BEGIN EXTRACTED INFORMATION
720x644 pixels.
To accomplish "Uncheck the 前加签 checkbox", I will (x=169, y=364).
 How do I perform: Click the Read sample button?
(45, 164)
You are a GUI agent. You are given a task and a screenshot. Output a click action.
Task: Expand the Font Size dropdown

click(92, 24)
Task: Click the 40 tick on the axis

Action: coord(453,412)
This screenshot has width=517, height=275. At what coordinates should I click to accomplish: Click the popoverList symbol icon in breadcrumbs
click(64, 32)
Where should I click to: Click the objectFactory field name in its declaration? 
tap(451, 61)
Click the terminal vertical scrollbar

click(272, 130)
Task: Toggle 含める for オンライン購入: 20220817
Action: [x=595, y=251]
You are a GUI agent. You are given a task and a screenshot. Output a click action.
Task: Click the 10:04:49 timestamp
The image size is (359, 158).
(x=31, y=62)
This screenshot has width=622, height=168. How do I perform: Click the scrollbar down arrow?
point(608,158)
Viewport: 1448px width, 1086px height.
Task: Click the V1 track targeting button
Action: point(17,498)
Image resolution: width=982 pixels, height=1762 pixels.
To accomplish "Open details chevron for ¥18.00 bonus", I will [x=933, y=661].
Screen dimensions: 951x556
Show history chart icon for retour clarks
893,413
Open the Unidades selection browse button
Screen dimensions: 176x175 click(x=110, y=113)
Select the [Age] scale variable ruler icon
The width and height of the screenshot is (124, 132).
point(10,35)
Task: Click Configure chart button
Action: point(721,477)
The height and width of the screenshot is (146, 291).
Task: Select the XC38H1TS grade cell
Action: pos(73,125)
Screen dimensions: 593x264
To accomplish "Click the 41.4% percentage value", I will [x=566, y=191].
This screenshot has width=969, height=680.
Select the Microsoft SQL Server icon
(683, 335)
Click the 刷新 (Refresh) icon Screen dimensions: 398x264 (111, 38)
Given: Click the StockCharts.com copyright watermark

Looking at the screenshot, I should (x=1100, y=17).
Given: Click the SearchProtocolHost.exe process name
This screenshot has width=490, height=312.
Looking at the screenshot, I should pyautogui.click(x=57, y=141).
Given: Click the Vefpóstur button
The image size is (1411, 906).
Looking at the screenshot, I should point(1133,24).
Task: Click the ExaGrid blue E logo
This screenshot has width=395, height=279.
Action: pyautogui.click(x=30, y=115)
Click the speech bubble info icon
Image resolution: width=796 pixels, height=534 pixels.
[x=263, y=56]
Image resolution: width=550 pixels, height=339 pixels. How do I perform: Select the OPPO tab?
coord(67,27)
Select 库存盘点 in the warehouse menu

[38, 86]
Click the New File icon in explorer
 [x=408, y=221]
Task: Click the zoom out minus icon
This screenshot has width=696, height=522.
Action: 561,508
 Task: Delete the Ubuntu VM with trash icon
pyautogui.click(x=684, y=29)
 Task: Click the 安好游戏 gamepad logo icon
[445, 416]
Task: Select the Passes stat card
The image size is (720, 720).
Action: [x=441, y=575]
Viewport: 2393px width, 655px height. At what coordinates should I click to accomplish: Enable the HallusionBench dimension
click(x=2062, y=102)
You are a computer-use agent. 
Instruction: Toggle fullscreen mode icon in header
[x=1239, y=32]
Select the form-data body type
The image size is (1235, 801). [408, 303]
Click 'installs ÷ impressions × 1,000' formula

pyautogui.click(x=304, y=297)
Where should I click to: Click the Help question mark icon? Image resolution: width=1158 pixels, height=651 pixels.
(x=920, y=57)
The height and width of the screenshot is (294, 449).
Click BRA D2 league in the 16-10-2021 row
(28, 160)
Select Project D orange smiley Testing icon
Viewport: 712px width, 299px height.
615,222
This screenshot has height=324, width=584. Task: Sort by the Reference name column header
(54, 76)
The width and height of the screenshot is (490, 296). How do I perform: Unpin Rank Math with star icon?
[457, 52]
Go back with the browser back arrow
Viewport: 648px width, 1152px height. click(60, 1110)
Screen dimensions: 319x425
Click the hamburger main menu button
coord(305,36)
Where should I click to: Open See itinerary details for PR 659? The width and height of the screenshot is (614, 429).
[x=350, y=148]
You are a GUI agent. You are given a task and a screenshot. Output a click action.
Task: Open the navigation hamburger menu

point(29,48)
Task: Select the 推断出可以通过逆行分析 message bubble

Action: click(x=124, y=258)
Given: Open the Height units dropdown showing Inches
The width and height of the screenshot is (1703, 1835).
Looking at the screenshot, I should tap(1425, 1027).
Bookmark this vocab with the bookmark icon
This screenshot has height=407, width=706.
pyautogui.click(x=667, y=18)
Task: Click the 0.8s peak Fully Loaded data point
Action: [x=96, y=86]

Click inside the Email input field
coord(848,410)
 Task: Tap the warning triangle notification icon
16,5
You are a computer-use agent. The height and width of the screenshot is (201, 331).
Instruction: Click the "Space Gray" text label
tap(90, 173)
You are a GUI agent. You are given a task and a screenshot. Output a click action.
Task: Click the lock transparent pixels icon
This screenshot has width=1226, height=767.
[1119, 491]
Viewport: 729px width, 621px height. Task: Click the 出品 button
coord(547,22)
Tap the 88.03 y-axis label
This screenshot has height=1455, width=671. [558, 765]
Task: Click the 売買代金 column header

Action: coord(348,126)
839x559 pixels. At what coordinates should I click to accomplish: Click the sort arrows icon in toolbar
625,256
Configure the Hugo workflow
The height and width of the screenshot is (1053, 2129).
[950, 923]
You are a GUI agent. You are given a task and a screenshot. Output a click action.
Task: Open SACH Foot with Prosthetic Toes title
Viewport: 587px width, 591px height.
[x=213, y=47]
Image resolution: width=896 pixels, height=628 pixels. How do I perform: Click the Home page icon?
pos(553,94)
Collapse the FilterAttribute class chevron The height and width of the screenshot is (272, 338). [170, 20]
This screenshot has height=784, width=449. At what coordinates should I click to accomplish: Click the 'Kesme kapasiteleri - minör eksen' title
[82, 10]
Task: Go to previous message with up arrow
END EXTRACTED INFORMATION
- [WRITTEN PROBLEM]:
Repeat every item above word for word, leaving nothing out.

- [RESPONSE]:
720x644 pixels.
To accomplish "Uncheck the 前加签 checkbox", I will (x=169, y=364).
 How do I perform: Click the Read sample button?
(45, 164)
You are a GUI agent. You are given a task and a screenshot. Output a click action.
Task: Expand the Font Size dropdown

click(92, 24)
Task: Click the 40 tick on the axis

Action: coord(453,412)
This screenshot has width=517, height=275. At what coordinates should I click to accomplish: Click the popoverList symbol icon in breadcrumbs
click(64, 32)
Where should I click to: Click the objectFactory field name in its declaration? 
tap(451, 61)
Click the terminal vertical scrollbar

click(272, 130)
Task: Toggle 含める for オンライン購入: 20220817
Action: [x=595, y=251]
You are a GUI agent. You are given a task and a screenshot. Output a click action.
Task: Click the 10:04:49 timestamp
The image size is (359, 158).
(x=31, y=62)
This screenshot has width=622, height=168. How do I perform: Click the scrollbar down arrow?
point(608,158)
Viewport: 1448px width, 1086px height.
Task: Click the V1 track targeting button
Action: point(17,498)
Image resolution: width=982 pixels, height=1762 pixels.
To accomplish "Open details chevron for ¥18.00 bonus", I will [x=933, y=661].
Screen dimensions: 951x556
Show history chart icon for retour clarks
893,413
Open the Unidades selection browse button
Screen dimensions: 176x175 click(x=110, y=113)
Select the [Age] scale variable ruler icon
The width and height of the screenshot is (124, 132).
point(10,35)
Task: Click Configure chart button
Action: point(721,477)
The height and width of the screenshot is (146, 291).
Task: Select the XC38H1TS grade cell
Action: pos(73,125)
Screen dimensions: 593x264
To accomplish "Click the 41.4% percentage value", I will [x=566, y=191].
This screenshot has width=969, height=680.
Select the Microsoft SQL Server icon
(683, 335)
Click the 刷新 (Refresh) icon Screen dimensions: 398x264 (111, 38)
Given: Click the StockCharts.com copyright watermark

Looking at the screenshot, I should (x=1100, y=17).
Given: Click the SearchProtocolHost.exe process name
This screenshot has width=490, height=312.
Looking at the screenshot, I should pyautogui.click(x=57, y=141).
Given: Click the Vefpóstur button
The image size is (1411, 906).
Looking at the screenshot, I should point(1133,24).
Task: Click the ExaGrid blue E logo
This screenshot has width=395, height=279.
Action: pyautogui.click(x=30, y=115)
Click the speech bubble info icon
Image resolution: width=796 pixels, height=534 pixels.
[x=263, y=56]
Image resolution: width=550 pixels, height=339 pixels. How do I perform: Select the OPPO tab?
coord(67,27)
Select 库存盘点 in the warehouse menu

[38, 86]
Click the New File icon in explorer
 [x=408, y=221]
Task: Click the zoom out minus icon
This screenshot has width=696, height=522.
Action: 561,508
 Task: Delete the Ubuntu VM with trash icon
pyautogui.click(x=684, y=29)
 Task: Click the 安好游戏 gamepad logo icon
[445, 416]
Task: Select the Passes stat card
The image size is (720, 720).
Action: [x=441, y=575]
Viewport: 2393px width, 655px height. At what coordinates should I click to accomplish: Enable the HallusionBench dimension
click(x=2062, y=102)
You are a computer-use agent. 
Instruction: Toggle fullscreen mode icon in header
[x=1239, y=32]
Select the form-data body type
The image size is (1235, 801). [408, 303]
Click 'installs ÷ impressions × 1,000' formula

pyautogui.click(x=304, y=297)
Where should I click to: Click the Help question mark icon? Image resolution: width=1158 pixels, height=651 pixels.
(x=920, y=57)
The height and width of the screenshot is (294, 449).
Click BRA D2 league in the 16-10-2021 row
(28, 160)
Select Project D orange smiley Testing icon
Viewport: 712px width, 299px height.
615,222
This screenshot has height=324, width=584. Task: Sort by the Reference name column header
(54, 76)
The width and height of the screenshot is (490, 296). How do I perform: Unpin Rank Math with star icon?
[457, 52]
Go back with the browser back arrow
Viewport: 648px width, 1152px height. click(60, 1110)
Screen dimensions: 319x425
Click the hamburger main menu button
coord(305,36)
Where should I click to: Open See itinerary details for PR 659? The width and height of the screenshot is (614, 429).
[x=350, y=148]
You are a GUI agent. You are given a task and a screenshot. Output a click action.
Task: Open the navigation hamburger menu

point(29,48)
Task: Select the 推断出可以通过逆行分析 message bubble

Action: click(x=124, y=258)
Given: Open the Height units dropdown showing Inches
The width and height of the screenshot is (1703, 1835).
Looking at the screenshot, I should tap(1425, 1027).
Bookmark this vocab with the bookmark icon
This screenshot has height=407, width=706.
pyautogui.click(x=667, y=18)
Task: Click the 0.8s peak Fully Loaded data point
Action: [x=96, y=86]

Click inside the Email input field
coord(848,410)
 Task: Tap the warning triangle notification icon
16,5
You are a computer-use agent. The height and width of the screenshot is (201, 331).
Instruction: Click the "Space Gray" text label
tap(90, 173)
You are a GUI agent. You are given a task and a screenshot. Output a click action.
Task: Click the lock transparent pixels icon
This screenshot has width=1226, height=767.
[1119, 491]
Viewport: 729px width, 621px height. Task: Click the 出品 button
coord(547,22)
Tap the 88.03 y-axis label
This screenshot has height=1455, width=671. [558, 765]
Task: Click the 売買代金 column header

Action: coord(348,126)
839x559 pixels. At what coordinates should I click to accomplish: Click the sort arrows icon in toolbar
625,256
Configure the Hugo workflow
The height and width of the screenshot is (1053, 2129).
[950, 923]
You are a GUI agent. You are given a task and a screenshot. Output a click action.
Task: Open SACH Foot with Prosthetic Toes title
Viewport: 587px width, 591px height.
[x=213, y=47]
Image resolution: width=896 pixels, height=628 pixels. How do I perform: Click the Home page icon?
pos(553,94)
Collapse the FilterAttribute class chevron The height and width of the screenshot is (272, 338). [170, 20]
This screenshot has height=784, width=449. At what coordinates should I click to accomplish: Click the 'Kesme kapasiteleri - minör eksen' title
[82, 10]
Task: Go to previous message with up arrow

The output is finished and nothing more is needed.